On her first outpatient follow-up visit (Day 18), the patient reported feeling fatigued but otherwise stable. Laboratory workup revealed that her absolute neutrophil count (ANC) was 600/μL, and her IgG quantitative level had dropped to 235 mg/dL. Given her history of hypogammaglobulinemia and increased risk for infections, the patient was started on weekly intravenous immunoglobulin (IVIG) replacement therapy to maintain her IgG levels and prevent further infections.

However, on her second outpatient follow-up visit, the patient reported experiencing multiple episodes of fever and chills. Laboratory workup revealed that she had developed a bloodstream infection with gram-positive cocci, likely originating from a central line catheter. She was admitted to the hospital and started on IV antibiotics, and her central line was removed. Her absolute neutrophil count continued to remain low, and she required multiple transfusions of blood products during her hospitalization.

Given her persistent neutropenia and increased risk for infections, the patient was started on G-CSF to stimulate the production of white blood cells. She was also started on prophylactic antibiotics and antifungal therapy to prevent further infections; her cytomegalovirus DNA by real-time PCR was rechecked weekly and not detected, indicating no serologic evidence of reactivation.

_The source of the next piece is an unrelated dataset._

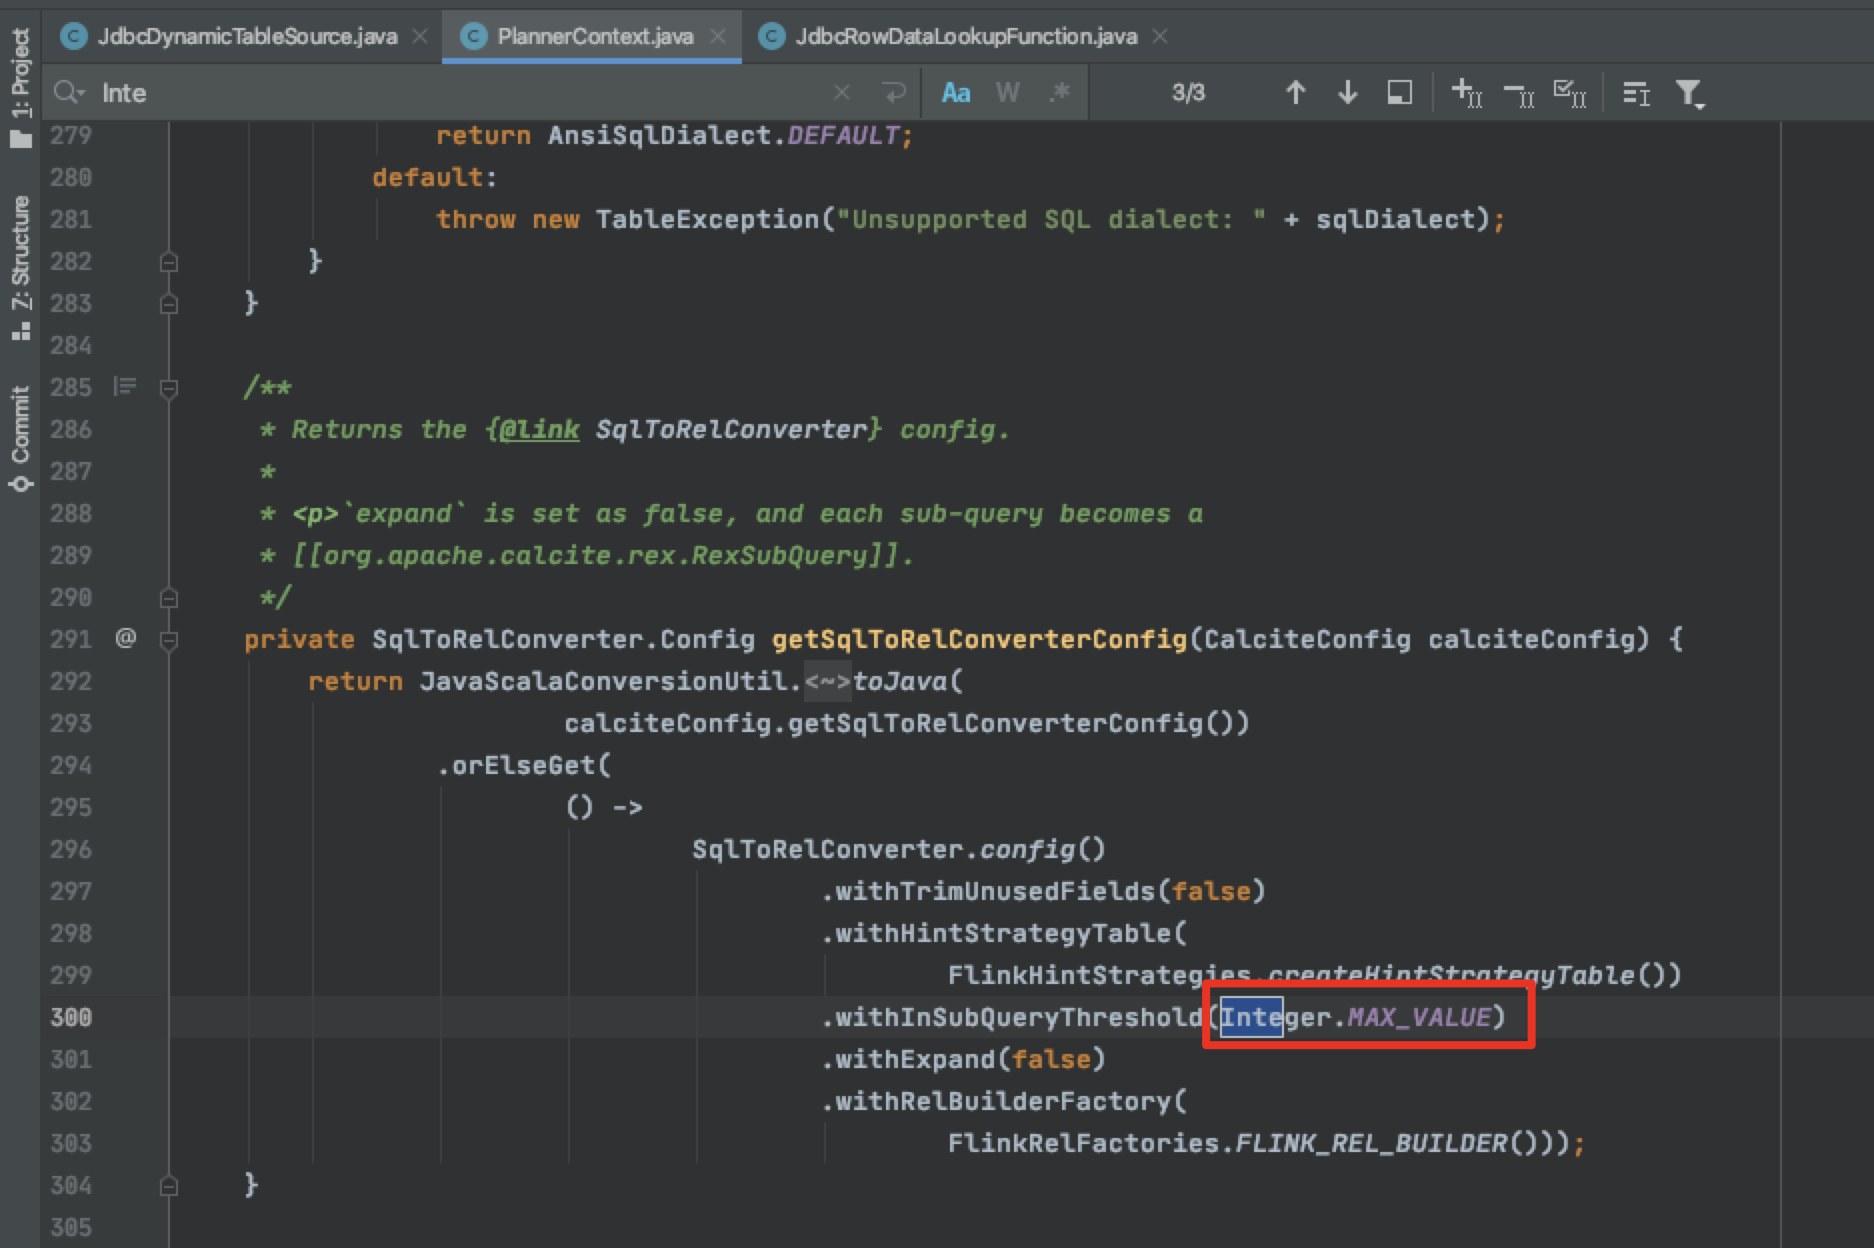Toggle Match Case (Aa) option
1874x1248 pixels.
(x=955, y=93)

After a prolonged hospital stay, the patient's neutrophil count gradually improved, and she was eventually discharged home with a plan for continued G-CSF, IVIG replacement therapy, and prophylactic antibiotics and antifungals. Her CAR T-cell therapy was deemed to have achieved a very good partial response by Day 60, and she was scheduled for close follow-up with her oncology team.

Discussion

This case study highlights the potential complications of CAR T-cell therapy in patients with pre-existing hypogammaglobulinemia and increased risk for infection. Patients with MM are especially prone to infection, with one study noting a 7-fold risk of infection for these patients compared with matched controls. Infection was found to be the cause of death for 22% of patients in the study by 1 year of follow-up.¹ Early recognition and management of neutropenia, prophylactic measures, and prompt treatment of infections are critical to achieving a successful outcome in these patients.

In the process of destroying malignant B cells, CD19-directed CAR T cells can also inadvertently target healthy B cells. This is known as having an “on-target/off-tumor” effect and, although leading to high rates of remission, may lead to B-cell aplasia and recurrent infections in turn. B-cell aplasia can last for extremely long durations, most likely because it is representative of an ongoing process in which active CAR T cells continue to kill B cells as they mature.² Although it is somewhat counterintuitive because of the higher risk for infection, this is why the duration of B-cell aplasia is a good indicator of the efficacy of therapy: short durations are associated with disease relapse.³ This reasoning is supported by data showing CAR T-cell expansion even in the settings of low leukemic disease burden or minimal residual disease, which suggests that both leukemic and B cells are important for the CAR T-cell expansion process.²

B-cell aplasia can lead to agammaglobulinemia and hypogammaglobulinemia, potentially resulting in sinopulmonary, bacterial, and other life-threatening infections.⁴ In fact, hypogammaglobulinemia occurred in 67% of patients beyond 90 days after CAR T-cell therapy in one study cohort of patients with B-cell acute lymphoblastic leukemia.⁵ Immunoglobulin replacement, which increases the level of serum immunoglobulin G (IgG), decreases the risk for sinopulmonary infections.³ Post–CAR T-cell administration immunoglobulin replacement is the standard of care for pediatric patients.⁶ Although there is a lack of data on the most effective frequency and mode of administration for immunoglobulin replacement in adults with B-cell aplasia, serum IgG levels of 720 to 1430 mg/dL have been shown to be protective against infections.³ For adults with hypogammaglobulinemia plus a history of recurrent or chronic infections, IV immunoglobulin replacement should be performed following CAR T-cell therapy.⁷ Those patients who develop B-cell aplasia and hypogammaglobulinemia and/or frequent infections may require long-term monthly SC or IV immunoglobulin replacement.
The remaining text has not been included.